Task item =>
Omit all pictures, and print word for word only the lines from the one containing "The image size is (463, 232)." through the end of the data.

══════════

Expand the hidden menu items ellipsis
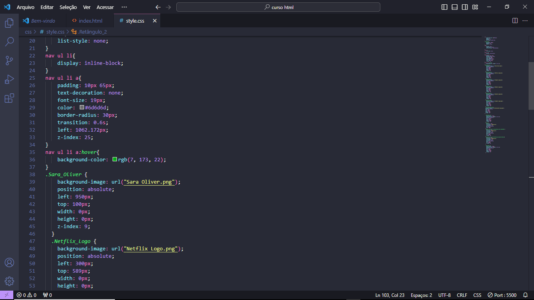The width and height of the screenshot is (534, 300). pyautogui.click(x=124, y=7)
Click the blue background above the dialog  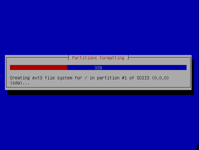pyautogui.click(x=100, y=27)

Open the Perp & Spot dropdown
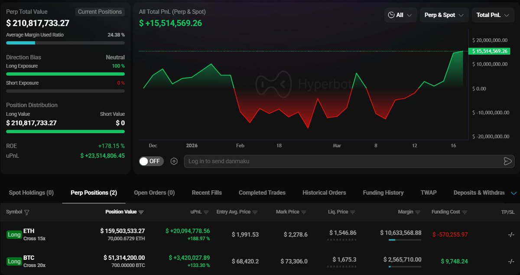(x=444, y=15)
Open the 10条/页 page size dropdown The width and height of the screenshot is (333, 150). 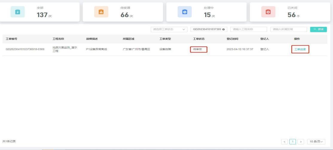click(x=316, y=141)
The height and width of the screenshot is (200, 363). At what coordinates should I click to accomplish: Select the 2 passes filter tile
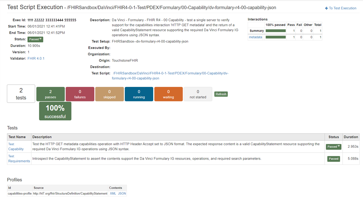50,94
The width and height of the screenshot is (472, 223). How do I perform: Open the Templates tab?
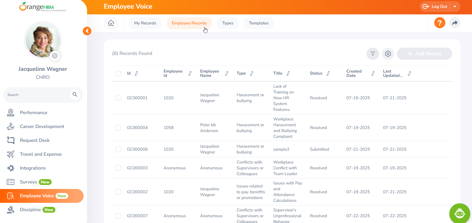pyautogui.click(x=259, y=23)
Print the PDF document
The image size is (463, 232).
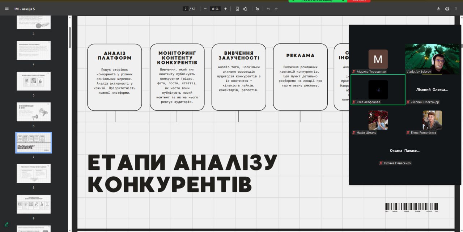447,9
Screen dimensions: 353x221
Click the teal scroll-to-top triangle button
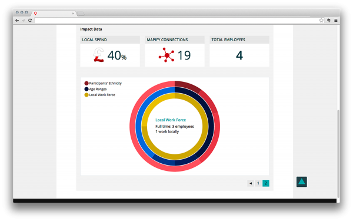coord(302,182)
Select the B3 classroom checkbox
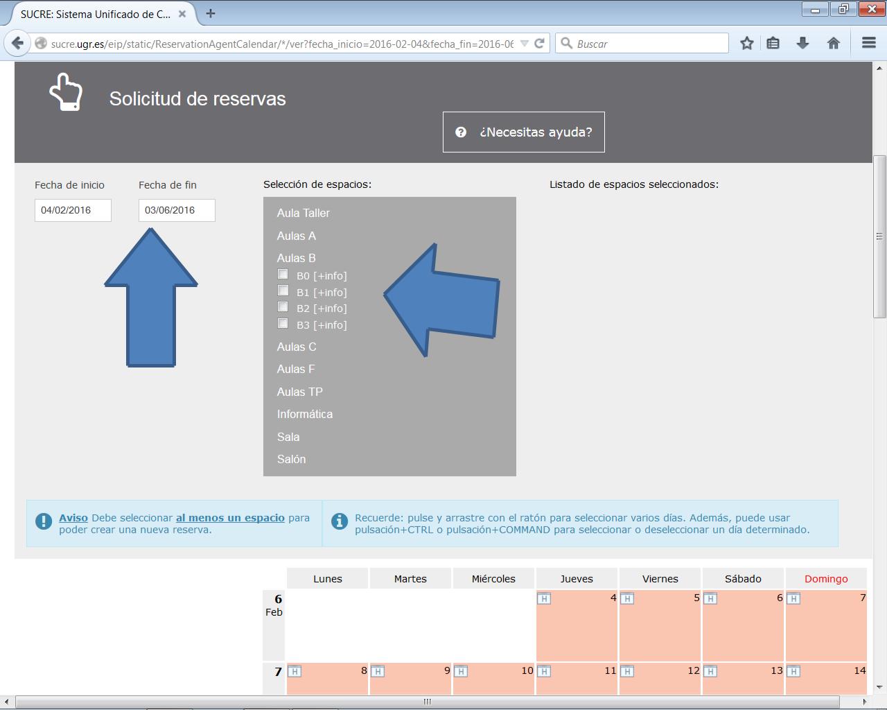The width and height of the screenshot is (887, 710). [283, 323]
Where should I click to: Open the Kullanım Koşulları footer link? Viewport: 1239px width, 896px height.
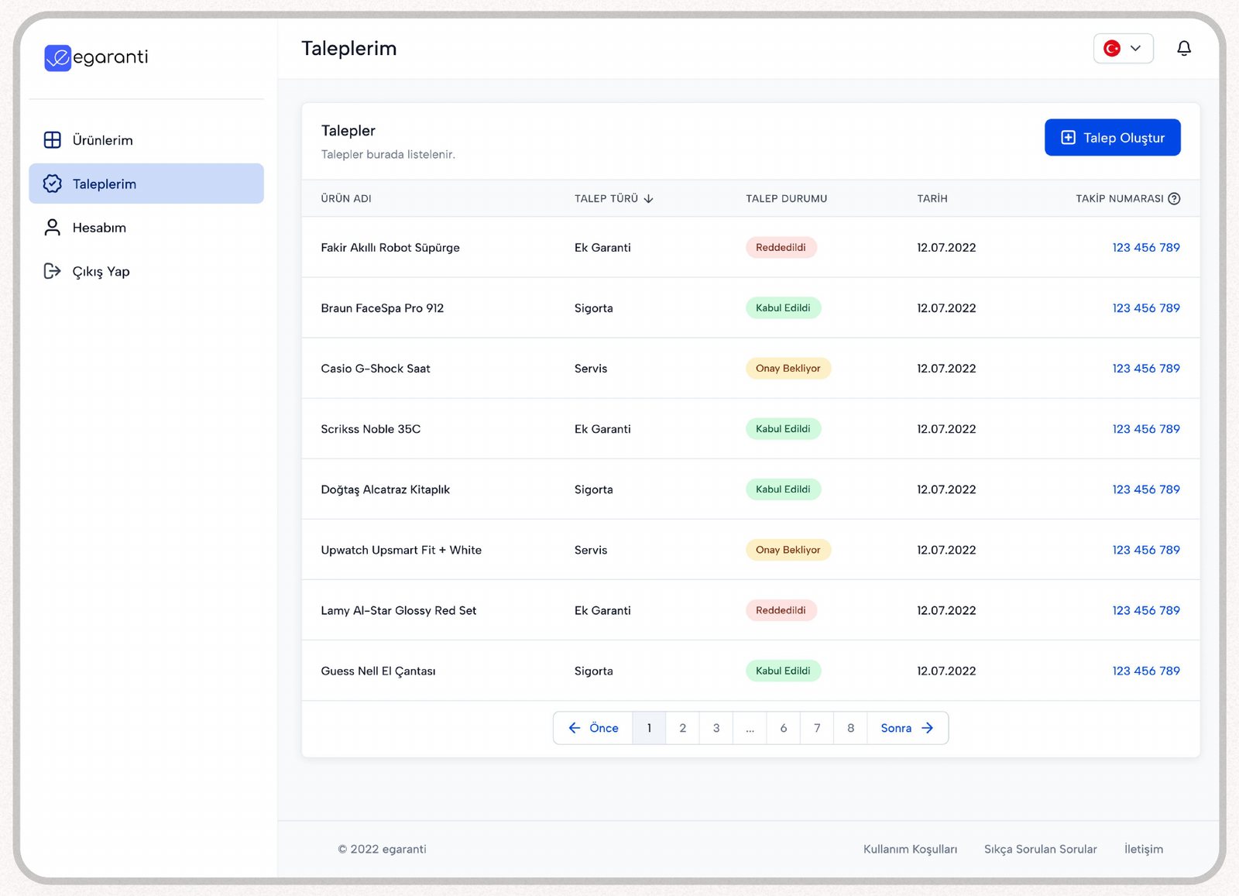[910, 849]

══════════

Solved problem =>
The image size is (463, 232).
447,9
Screen dimensions: 353x221
Click the teal scroll-to-top triangle button
coord(302,182)
Select the B3 classroom checkbox
The width and height of the screenshot is (887, 710). [283, 323]
Where should I click to: Open the Kullanım Koşulları footer link? Viewport: 1239px width, 896px height.
[910, 849]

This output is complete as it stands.